» **ASSIGNMENT**
Please repeat, exactly as they stand, the line containing "Click the bot" and the lines after it through the final line of the listing below, minus pictures.

──────────────────────────────

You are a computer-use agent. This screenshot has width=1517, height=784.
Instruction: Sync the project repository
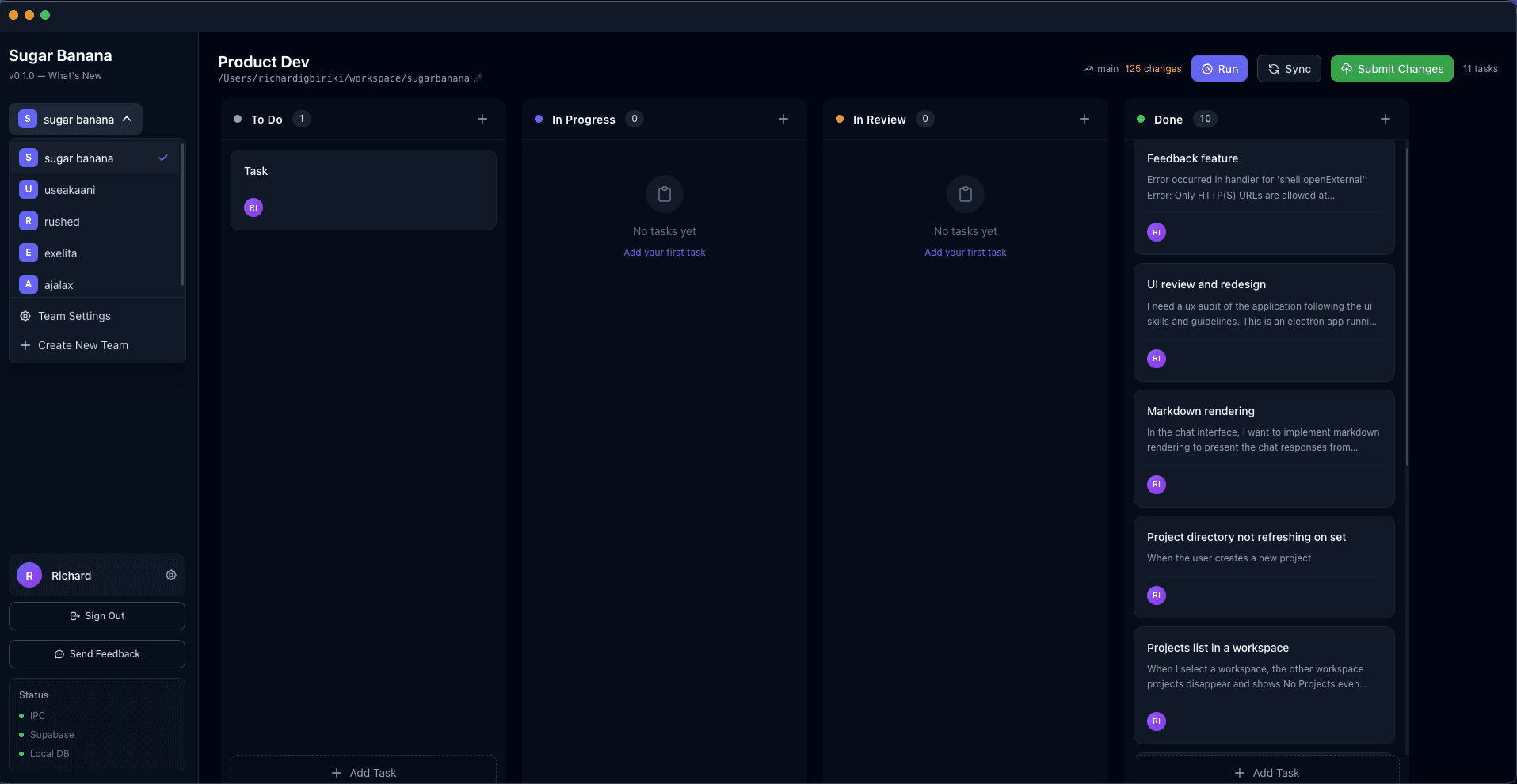(1288, 69)
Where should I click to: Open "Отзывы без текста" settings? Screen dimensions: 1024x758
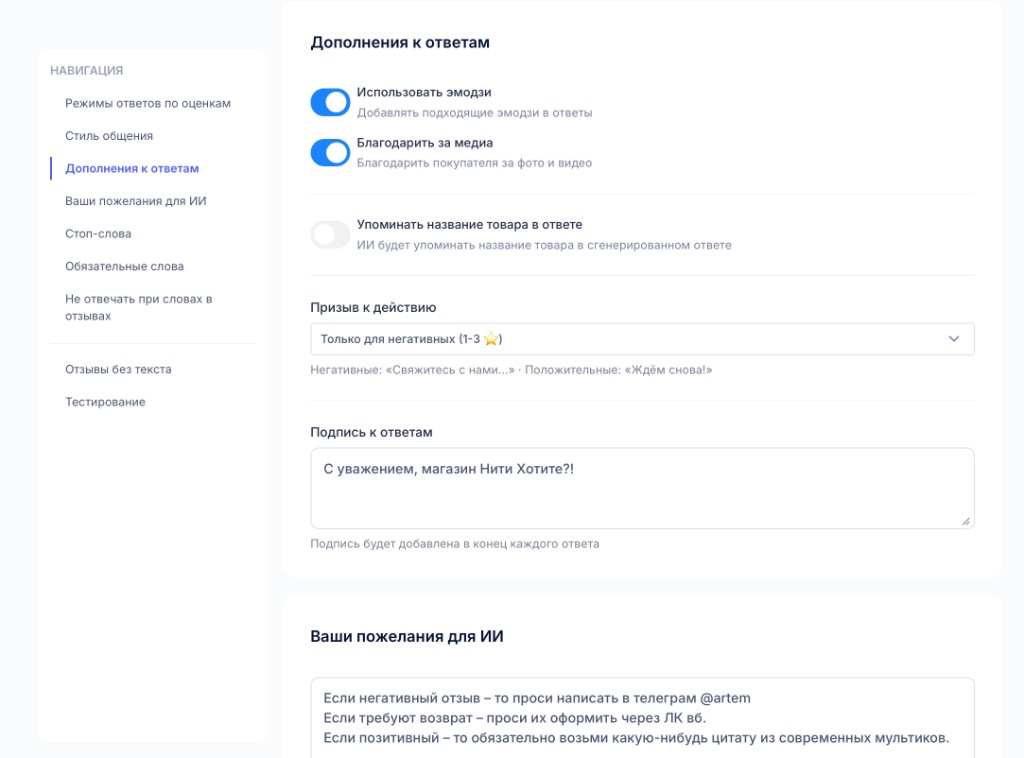[x=116, y=369]
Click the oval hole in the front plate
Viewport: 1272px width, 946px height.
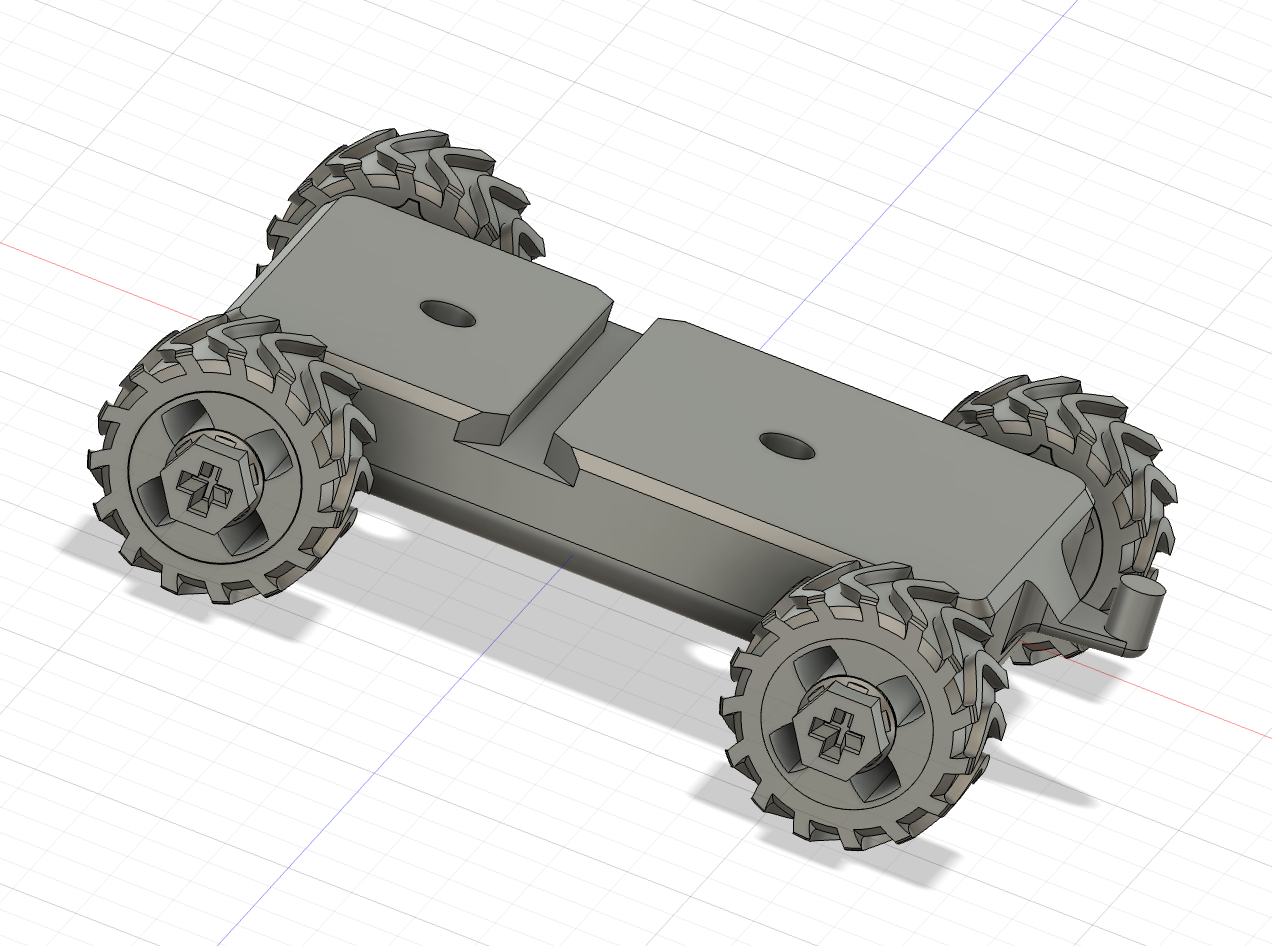[447, 314]
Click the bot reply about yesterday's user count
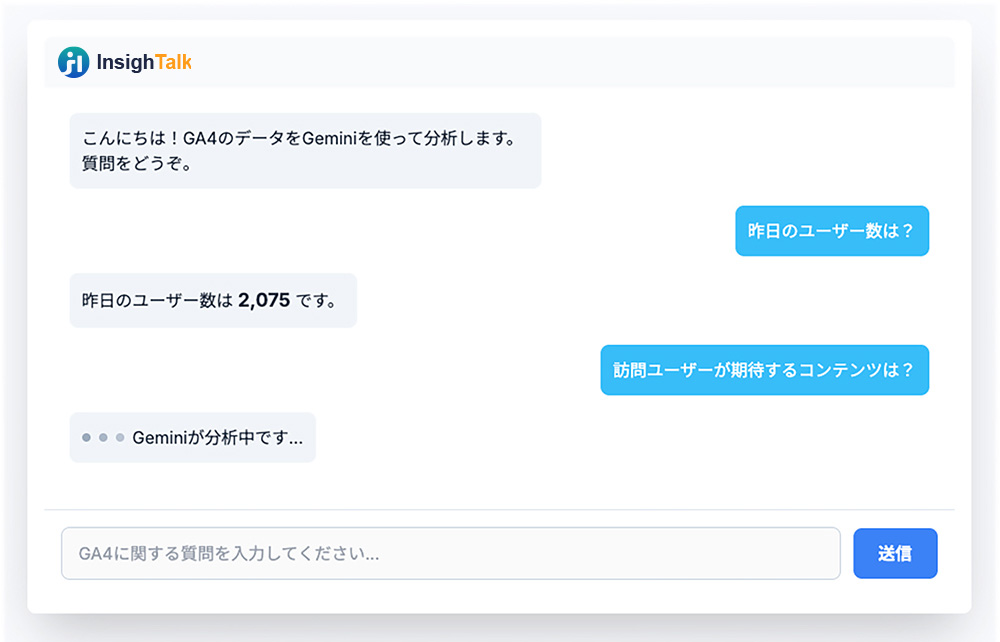 213,300
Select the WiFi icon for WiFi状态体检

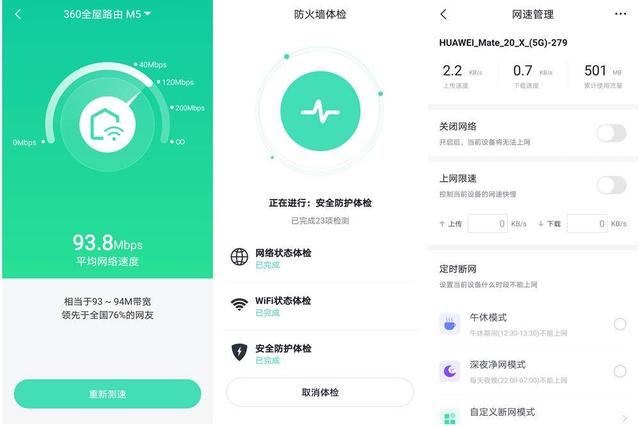pos(239,304)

──────────────────────────────

» **SOLUTION FOR THIS TASK**
Click the bot reply about yesterday's user count
 213,300
Select the WiFi icon for WiFi状态体检

pos(239,304)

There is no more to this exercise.